Is there a method to determine more than the IP address of a Limewire connected computer. If I am downloading content from the subject computer, can I get a MAC ID, or LOCAL IP information from the router or other more specific identifying information for the precise computer that I am downloading from?
What have you tried so far? Maybe that's a good place to start…
I have seen the ip address on the limewire screen…….that is all. I do not know where to start from there…….
I have seen the ip address on the limewire screen…….that is all. I do not know where to start from there…….
Well, let's reason through this…
Is there a method to determine more than the IP address of a Limewire connected computer. If I am downloading content from the subject computer, can I get a MAC ID, or LOCAL IP information from the router or other more specific identifying information for the precise computer that I am downloading from?
Okay, based on what you said, it appears that you can see the IP address for the remote system from which you're downloading content.
What do you know about networking and TCP/IP communications? What are some of the options available to you? How about traceroute? How about scanning the remote system and identifying open ports and perhaps services?
The thing is that there may be a number of possibilities available to you. I'm sure that some folks are going to say, "you won't be able to do that because…", but the fact of the matter is that you won't know until you try, right?
I have seen the ip address on the limewire screen…….that is all. I do not know where to start from there…….
How about
- running a portscan on the other system, and see what services they run (like keydet said)
- check out who registered the IP address (try samspade.org)
(will sometimes give you the name of the organisation who's systems are being abused to run Limewire on)
- Google the ip address
(you'll be amazed at what you'll find sometimes, forum messages, website logs, etc. The website logs will also give info about the system, software & OS through the User Agent string)
MAC addresses normally don't leave the local network, so that would be a no.
Local IP's you can sometimes get them (with smart javascripting) IF you can get the subject to visit a webpage that you control.
There are also other options, but they would be illegal 😉
Eg. gaining access to the router, reading mac/local IP's from there, gaining access to the system itself (difficult through NAT), etc. One area I worked in had only one state-run ISP all the routers had the same passwords and were accessable from the outside lol
Roland
the term you need is called osfingerprinting.

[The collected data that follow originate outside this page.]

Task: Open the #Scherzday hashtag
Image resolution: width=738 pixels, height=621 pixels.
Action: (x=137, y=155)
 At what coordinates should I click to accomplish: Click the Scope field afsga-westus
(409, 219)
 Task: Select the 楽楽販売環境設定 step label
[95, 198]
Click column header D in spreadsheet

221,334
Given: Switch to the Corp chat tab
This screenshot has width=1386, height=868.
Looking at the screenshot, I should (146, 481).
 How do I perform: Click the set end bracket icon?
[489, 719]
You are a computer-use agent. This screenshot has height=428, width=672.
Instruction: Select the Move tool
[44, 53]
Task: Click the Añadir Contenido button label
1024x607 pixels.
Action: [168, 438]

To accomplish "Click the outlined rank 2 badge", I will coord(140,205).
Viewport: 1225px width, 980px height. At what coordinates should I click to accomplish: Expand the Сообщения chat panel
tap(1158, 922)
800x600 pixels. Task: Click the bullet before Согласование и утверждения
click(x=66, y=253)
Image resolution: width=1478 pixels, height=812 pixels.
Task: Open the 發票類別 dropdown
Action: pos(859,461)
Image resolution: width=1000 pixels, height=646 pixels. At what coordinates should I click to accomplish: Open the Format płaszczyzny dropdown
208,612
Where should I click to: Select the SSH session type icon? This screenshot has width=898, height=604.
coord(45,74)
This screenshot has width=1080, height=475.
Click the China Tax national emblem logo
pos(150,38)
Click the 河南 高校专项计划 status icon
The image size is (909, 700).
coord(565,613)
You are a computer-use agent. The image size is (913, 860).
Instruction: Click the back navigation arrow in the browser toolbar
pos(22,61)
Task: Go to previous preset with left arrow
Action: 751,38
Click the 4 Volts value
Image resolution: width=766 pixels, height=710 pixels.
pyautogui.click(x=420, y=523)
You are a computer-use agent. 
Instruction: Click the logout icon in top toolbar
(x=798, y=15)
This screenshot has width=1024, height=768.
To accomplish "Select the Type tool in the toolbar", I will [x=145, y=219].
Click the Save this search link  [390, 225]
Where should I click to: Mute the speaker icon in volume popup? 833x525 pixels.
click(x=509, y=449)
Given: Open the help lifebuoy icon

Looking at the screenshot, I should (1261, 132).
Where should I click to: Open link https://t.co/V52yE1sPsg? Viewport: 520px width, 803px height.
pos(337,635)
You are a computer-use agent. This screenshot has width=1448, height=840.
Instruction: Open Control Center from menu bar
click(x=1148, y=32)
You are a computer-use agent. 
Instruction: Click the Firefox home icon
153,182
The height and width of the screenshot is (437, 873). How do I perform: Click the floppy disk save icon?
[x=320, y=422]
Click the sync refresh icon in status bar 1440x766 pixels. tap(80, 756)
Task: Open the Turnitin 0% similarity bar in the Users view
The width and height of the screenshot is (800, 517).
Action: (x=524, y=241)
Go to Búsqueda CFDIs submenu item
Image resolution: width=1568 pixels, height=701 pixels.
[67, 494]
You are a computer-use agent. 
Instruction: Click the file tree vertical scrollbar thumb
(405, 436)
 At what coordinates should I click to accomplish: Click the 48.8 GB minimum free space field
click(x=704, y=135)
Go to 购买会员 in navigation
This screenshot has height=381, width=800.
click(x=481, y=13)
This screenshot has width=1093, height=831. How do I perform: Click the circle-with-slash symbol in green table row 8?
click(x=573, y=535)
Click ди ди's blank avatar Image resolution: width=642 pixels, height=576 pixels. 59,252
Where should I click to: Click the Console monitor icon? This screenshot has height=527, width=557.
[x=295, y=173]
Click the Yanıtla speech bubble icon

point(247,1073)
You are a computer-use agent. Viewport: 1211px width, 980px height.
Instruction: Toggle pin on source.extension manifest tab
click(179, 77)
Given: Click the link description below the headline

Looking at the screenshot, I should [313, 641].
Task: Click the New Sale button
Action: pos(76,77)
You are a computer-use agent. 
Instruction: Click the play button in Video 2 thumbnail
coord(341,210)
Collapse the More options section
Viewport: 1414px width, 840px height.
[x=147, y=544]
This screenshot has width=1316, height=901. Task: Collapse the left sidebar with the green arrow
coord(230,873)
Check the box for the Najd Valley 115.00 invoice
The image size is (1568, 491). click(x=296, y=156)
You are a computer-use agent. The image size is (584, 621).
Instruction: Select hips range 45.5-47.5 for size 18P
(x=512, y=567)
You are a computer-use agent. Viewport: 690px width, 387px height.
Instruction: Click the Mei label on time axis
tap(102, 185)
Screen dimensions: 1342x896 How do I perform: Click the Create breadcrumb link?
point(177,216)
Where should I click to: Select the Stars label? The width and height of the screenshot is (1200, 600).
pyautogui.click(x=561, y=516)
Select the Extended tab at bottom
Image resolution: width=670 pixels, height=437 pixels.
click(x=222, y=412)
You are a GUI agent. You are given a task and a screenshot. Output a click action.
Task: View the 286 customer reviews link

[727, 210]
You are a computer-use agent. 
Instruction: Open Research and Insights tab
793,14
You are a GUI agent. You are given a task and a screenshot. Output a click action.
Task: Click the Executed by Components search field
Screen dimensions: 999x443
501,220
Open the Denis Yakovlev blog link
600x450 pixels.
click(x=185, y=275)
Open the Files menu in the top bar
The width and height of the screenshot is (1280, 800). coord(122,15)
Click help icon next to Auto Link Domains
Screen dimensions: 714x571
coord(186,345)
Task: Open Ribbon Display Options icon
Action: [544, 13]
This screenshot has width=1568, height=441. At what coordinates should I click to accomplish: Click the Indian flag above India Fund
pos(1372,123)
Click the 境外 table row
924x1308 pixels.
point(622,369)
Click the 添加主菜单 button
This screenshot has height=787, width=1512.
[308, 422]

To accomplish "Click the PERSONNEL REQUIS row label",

the IP in limewire may not be the clients actual ip, you can obtain client id using wireshark.
also run a dns look up using robtex.com will give you more info than a standard tracert.
there are plenty of tools for osfingerprinting, backtrack being one but be warned as if you dont understand the tool dont use it
My advice would be to not perform anything active unless you know what you are doing. Doing an inappropriate port scan could alert the party that you're on to them.
My advice is to always do some passive research before and *only* if you have the appropriate skills (and know the law) do you wish to think about doing anything active.
Personally, what I tend to do is passive investigations first. So I would look at DNS info, google their IP address (I agree with digintel you can often get a lot of info this way especially if a website is being hosted from the same address), look at website cache if applicible etc.
Failing no info regarding direct ownership you may have the ISP or hosting site for the IP address. I don't know the specifics of US law and disclosure but if it is a criminal case (and of a suitable serious level) then this may allow you to obtain the ownership/asssignment infromation from the ISP or appropriate hosting site (assuming a proxy hasn't been used).
Kind regards
Use ProcMon with "process name is limewire.exe" as a filter, and watch the network activity in the ProcMon window whilst connected to the client who is downloading from you, or who you are downloading from.
Download and install Phex…connect to the same IP and port number. While connected and downloading —Phex keeps a log in phexdownload.xml in that file you can then look at the IP address feed for that IP address and you will see a GUID (serial Number) for the Software installation your suspect is using. Forensically you can find the same GUID on his computer later.
Is there a method to determine more than the IP address of a Limewire connected computer. If I am downloading content from the subject computer, can I get a MAC ID, or LOCAL IP information from the router or other more specific identifying information for the precise computer that I am downloading from?
We can give you a thousand suggestions, but other than vague details provided by you, you haven't stated what you are trying to accomplish.
If we know that, there will be more specific ways to point you in the right direction.